[start of Source extract]

And what about all of Birdman's supervillains from the sixties show?  They had all, similarly, taken on unlikely careers as judges and prosecuting attorneys, allowing for them to remain "enemies" in the adversarial courtroom system, while also having many coyote-and-sheepdog moments after they punched out for the day.  Harvey Birdman and such luminaries as Myron Reducto or Mentok the Mindtaker might snipe at each other over drinks, because they still sure as shit didn't like each other, but they weren't typically going to bash each other's brains out.

While the humor remained bizarre, it was never quite surreal or bizarro the way "Sealab" and "Brak" were.  In fact, while its contemporaries often and loudly smashed the reset button at the end of each episode, "Birdman" technically remained in continuity throughout the whole run of the show.  For instance, when Judge Mightor, who sat on the bench for most of the first season, runs into hiding to evade mafia don Fred Flintstone, he is replaced by Judge Mentok the Mind-Taker.

[end of Source extract]
[start of Data extract]

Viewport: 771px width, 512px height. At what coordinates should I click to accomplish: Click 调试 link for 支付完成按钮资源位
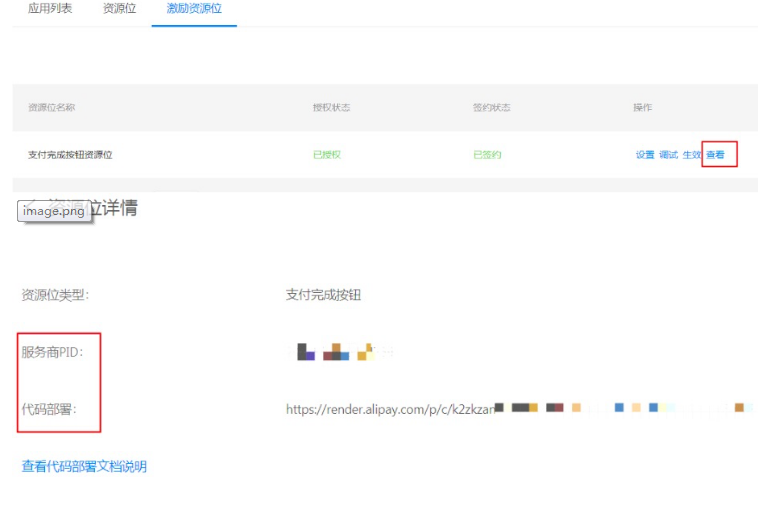668,155
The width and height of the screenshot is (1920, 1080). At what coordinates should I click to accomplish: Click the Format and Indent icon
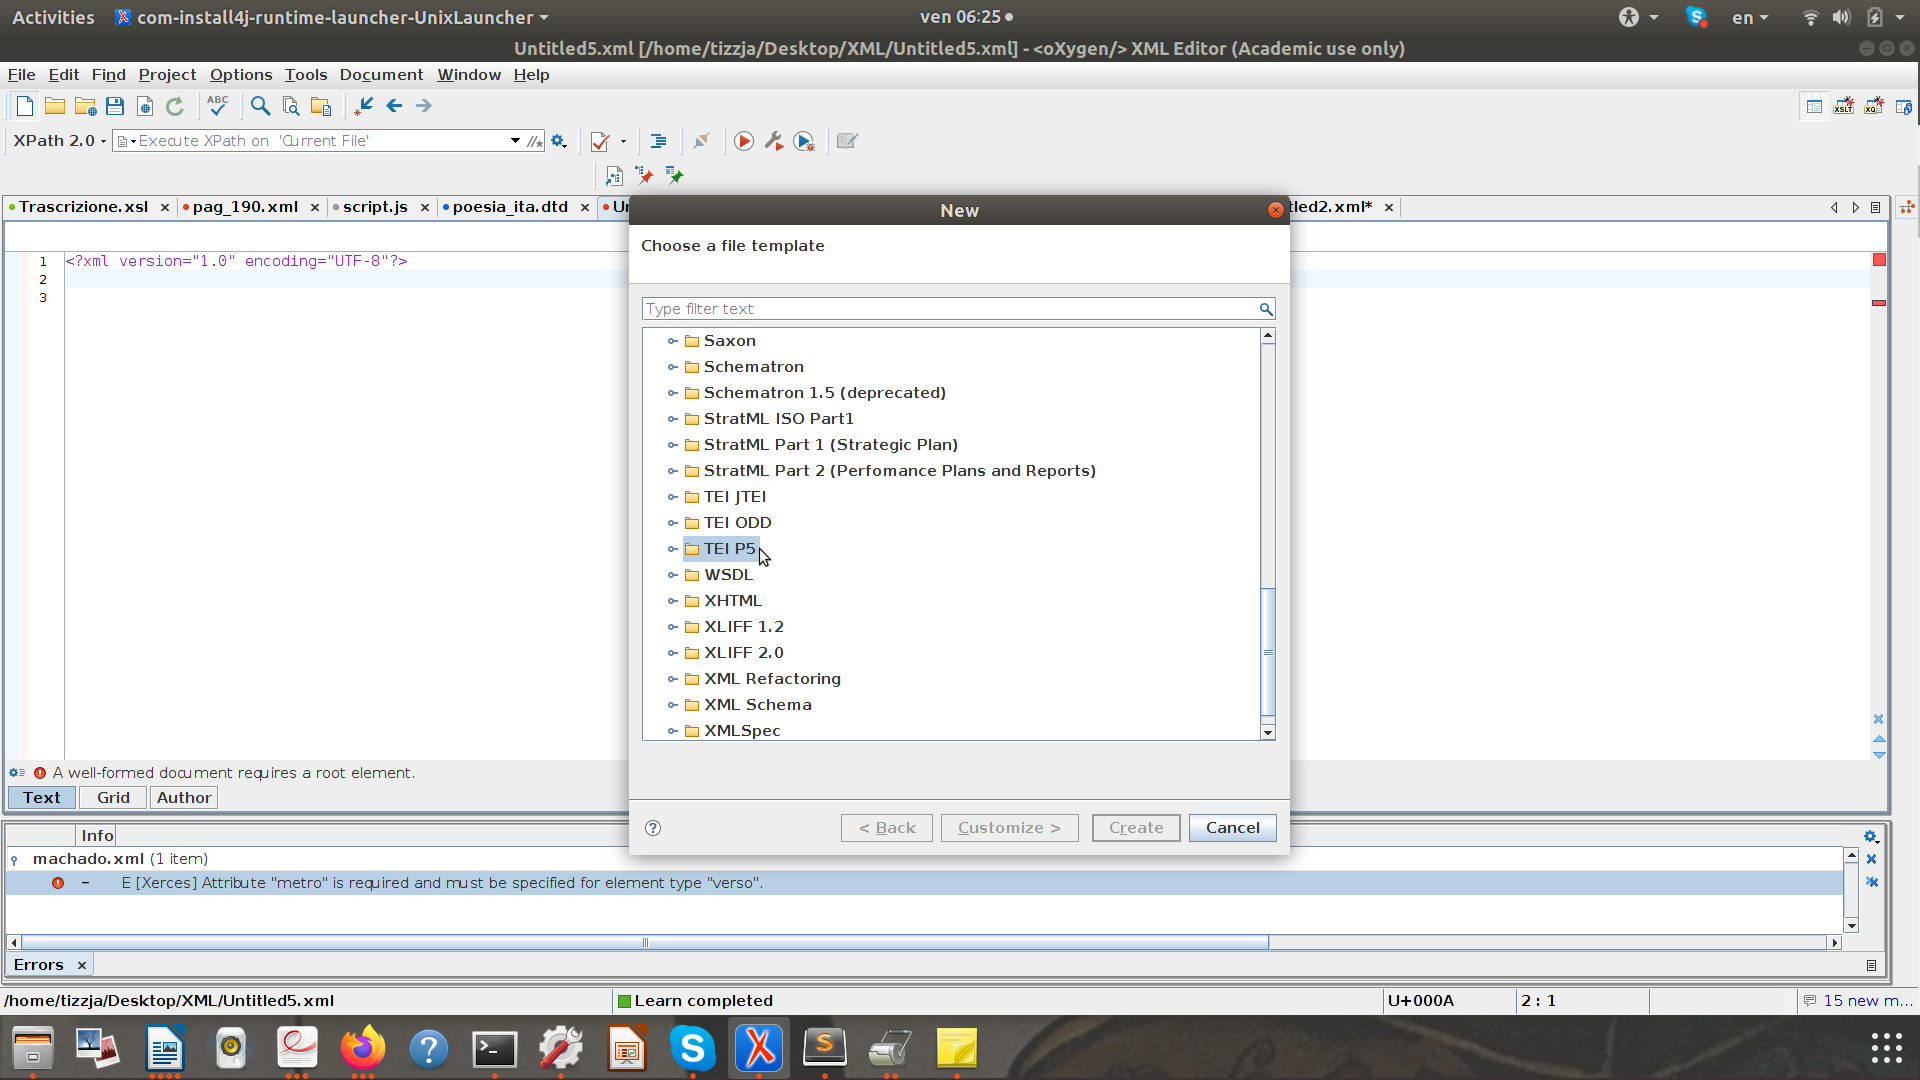[658, 142]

[end of Data extract]

== Stated exercise ==
Can you edit the Harvey Birdman passage from "And what about" to "other's brains out." so that "judges" becomes "magistrates"? You won't need the listing for this.

== Task output ==
And what about all of Birdman's supervillains from the sixties show?  They had all, similarly, taken on unlikely careers as magistrates and prosecuting attorneys, allowing for them to remain "enemies" in the adversarial courtroom system, while also having many coyote-and-sheepdog moments after they punched out for the day.  Harvey Birdman and such luminaries as Myron Reducto or Mentok the Mindtaker might snipe at each other over drinks, because they still sure as shit didn't like each other, but they weren't typically going to bash each other's brains out.